Un premier geste altruiste et bienveillant est de prendre le temps de nous poser simplement la question, est-ce que j’ai réellement besoin d’aller aux urgences ? La fréquentation des urgences hospitalières recouvre une part importante de passages évitables. Nous pouvons tous individuellement contribuer à faire la différence en prenant quelques minutes pour analyser la situation et déterminer s’il est nécessaire de s’y rendre ou si cela peut attendre une consultation chez le médecin généraliste. Ainsi nous pouvons contribuer à ne pas participer à une surcharge inutile des services déjà sous-tension. Personne ne conteste bien sûr que certaines situations nécessitent une prise en charge d’urgence.

Notre existence, et même notre survie, dépendent étroitement de notre capacité à construire des relations mutuellement bénéfiques avec les autres. Les êtres humains ont un profond besoin de se sentir reliés, de faire confiance et de jouir de la confiance d’autrui, d’aimer et d’être aimés en retour. Les chercheurs ont montré que le fait de se sentir relié aux autres augmente notre bien-être psychologique et notre santé physique, tout en diminuant le risque de dépression. Le sentiment de connexion et d’appartenance à la communauté élargie accroît également l’empathie et favorise les comportements fondés sur la confiance et la coopération. Tout ceci induit un cercle vertueux ou, plus précisément, selon l’expression de l’une des fondatrices de la psychologie positive, Barbara Fredrickson, une « spirale vertueuse » ascendante, puisque la confiance et la disposition à coopérer se renforcent à mesure qu’elles sont partagées.

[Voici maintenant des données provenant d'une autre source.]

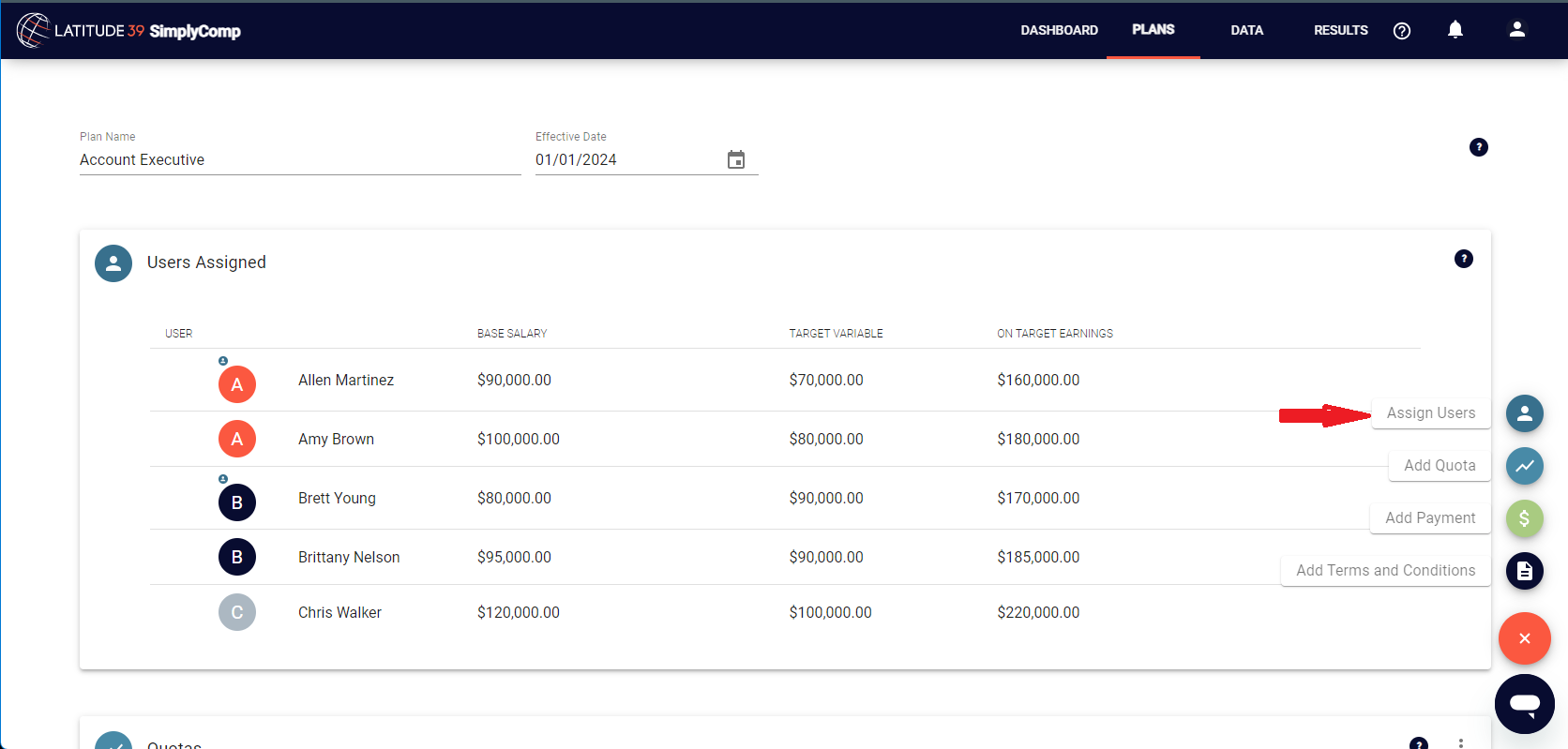This screenshot has height=749, width=1568.
Task: Open the Effective Date calendar picker
Action: point(736,160)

La qualité du lien social est donc un besoin aussi fondamental que vital. La crise sanitaire et les changements sociétaux liés à l’individualisme ont entraîné une méfiance généralisée et une augmentation des préjugés. Cultiver une qualité relationnelle apaisée met en confiance et redonne une épaisseur humaine à la prise en soin.

Sur 8 séances hebdomadaires de 2 heures, chacune répartie sur 2 mois, soit 16 heures au total, le programme Résilience met à disposition des travailleurs sociaux et du personnel médical, des outils pour développer des capacités de régulation du stress, des émotions et de communication. Des ressources nécessaires pour faire face aux situations de pressions intenses au sein de l’environnement professionnel.